Excerpt provided >>
· · · ·

A Boeing Co. 777X airplane lands at the Boeing Field in Seattle, Washington, U.S., in January. Bloomberg News/Landov

 

Delta will offer more details on the changes to its fleet at a later date

Delta Air Lines Inc. plans to retire its 777 jumbo jets made by Boeing Co. and replace them with Airbus SE aircraft in another hit for the beleaguered U.S. planemaker.

Delta’s 18 Boeing 777s will end service by the end of the year as a result of the coronavirus pandemic, the airline said Thursday.

“The retirement will accelerate the airline’s strategy to simplify and modernize its fleet, while continuing to operate newer, more cost-efficient aircraft,” Delta said.

Delta will continue flying its fleet of long-haul, next-generation Airbus AIR,  A350-900s, which burn 21% less fuel per seat than the 777s they will replace, the airline said.

Boeing did not immediately respond to a request for comment.

The planemaker, still reeling from the worldwide grounding of its 737 Max aircraft, has struggled amid the pandemic as travel ground to a halt and its airline customers delay or forgo plane orders.

Boeing launched its 777 program in 1990, with the first deliveries being made in the mid-1990s.

Delta was one of a few airlines to work with Boeing to develop the twin-jet, wide-body aircraft, which cleared new possibilities for non-stop, long-haul flights. Delta flew the planes from Atlanta to Johannesburg, from Los Angeles to Sydney, and other distant destinations.

The airline last month announced plans to accelerate the retirement of the MD-88 and MD-90 fleets to June.

Like its peers around the world, Delta has responded to the economic devastation caused by the coronavirus by cutting capacity and costs, furloughing employees, and parking aircraft and considering early aircraft retirements to reduce its operational complexity and cost.

· · · ·

Supplied material >>
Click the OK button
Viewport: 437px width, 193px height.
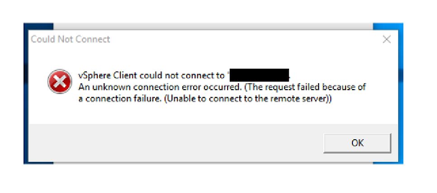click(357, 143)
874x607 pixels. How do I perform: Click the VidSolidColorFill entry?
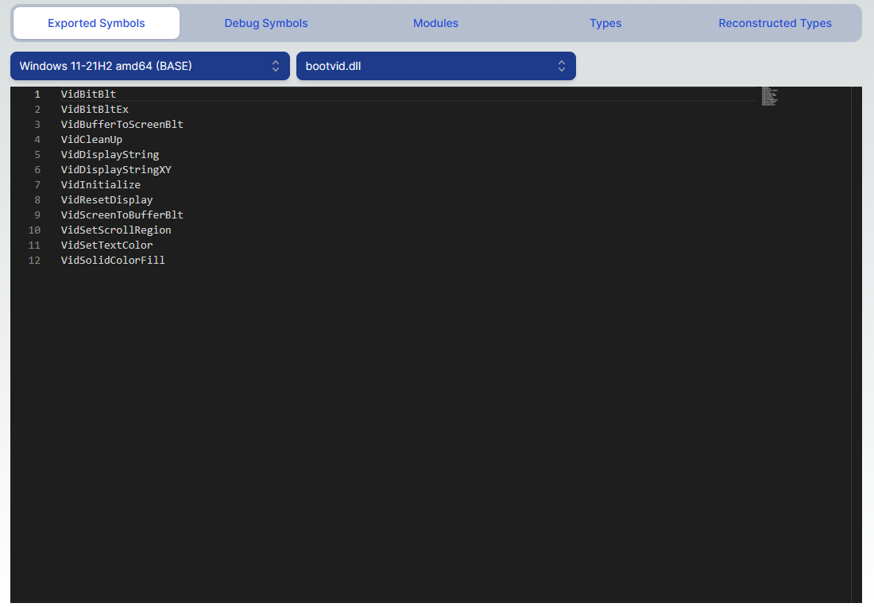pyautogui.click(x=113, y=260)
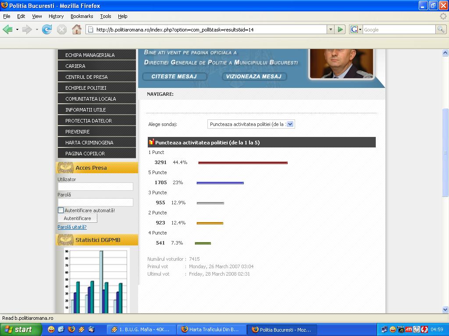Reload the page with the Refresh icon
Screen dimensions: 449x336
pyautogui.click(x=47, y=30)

· · · ·

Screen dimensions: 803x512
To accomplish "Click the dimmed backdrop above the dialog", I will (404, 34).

· · · ·

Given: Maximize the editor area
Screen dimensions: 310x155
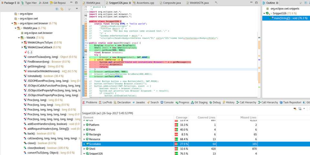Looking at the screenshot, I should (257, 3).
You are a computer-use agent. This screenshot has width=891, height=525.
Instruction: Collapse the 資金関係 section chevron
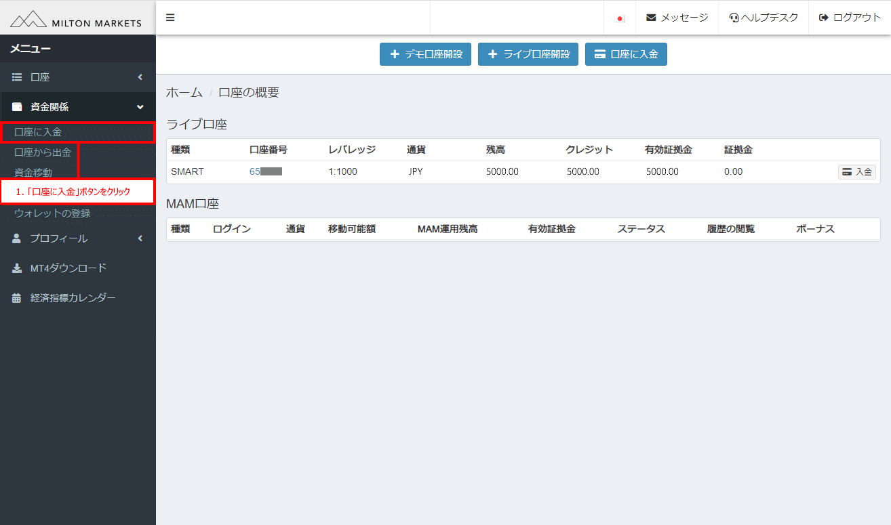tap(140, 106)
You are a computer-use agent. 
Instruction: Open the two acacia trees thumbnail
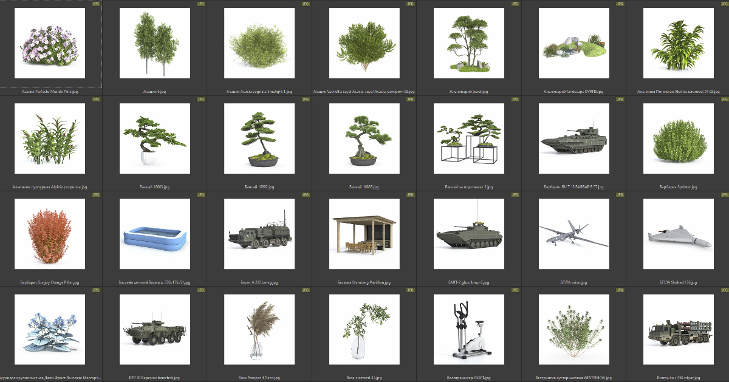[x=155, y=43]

· · · ·

Exercise tasks >>
A. Answer these questions from the article about Delta retiring its Boeing 777s, one answer per line.
(i) How many Boeing 777s does Delta have?
(ii) How much less fuel per seat do the Airbus A350-900s burn than the 777s they will replace?
(iii) In what year did Boeing launch its 777 program?
B. Continue the article about Delta retiring its Boeing 777s from the point where it ends.

Task-by-task outputs >>
A.
(i) Delta has 18 Boeing 777s.
(ii) The A350-900s burn 21% less fuel per seat.
(iii) Boeing launched its 777 program in 1990.

B.
Delta said Thursday it has parked more than 650 mainline and regional aircraft to match the decimated demand.

Despite the reduction in international passenger air travel, Delta’s 777 fleet had been busy.

Since late April, the “workhorse” plane “has flown dozens of trips from Chicago and Los Angeles to Frankfurt to deliver mail to U.S. military troops abroad; operated between the U.S. and Asia to deliver thousands of pounds of critical, life-saving supplies to aid in the COVID-19 response; and carried thousands of U.S. citizens back to the U.S. from Sydney, Mumbai, Manila and other cities around the world,” the company said.

Delta said more details on the timing of the 777’s exit from the fleet will be disclosed at a later date.

The airline and other U.S. peers are receiving a government bailout. The recovery for airlines is expected to be slow, and in recent trading sessions airline stocks, including Delta’s, hit new lows.

So far this year, Delta shares have lost 68%, and Boeing shares are down 64%. That compares with losses of 13% and 19% for the S&P 500 index and the Dow Jones Industrial in the same period.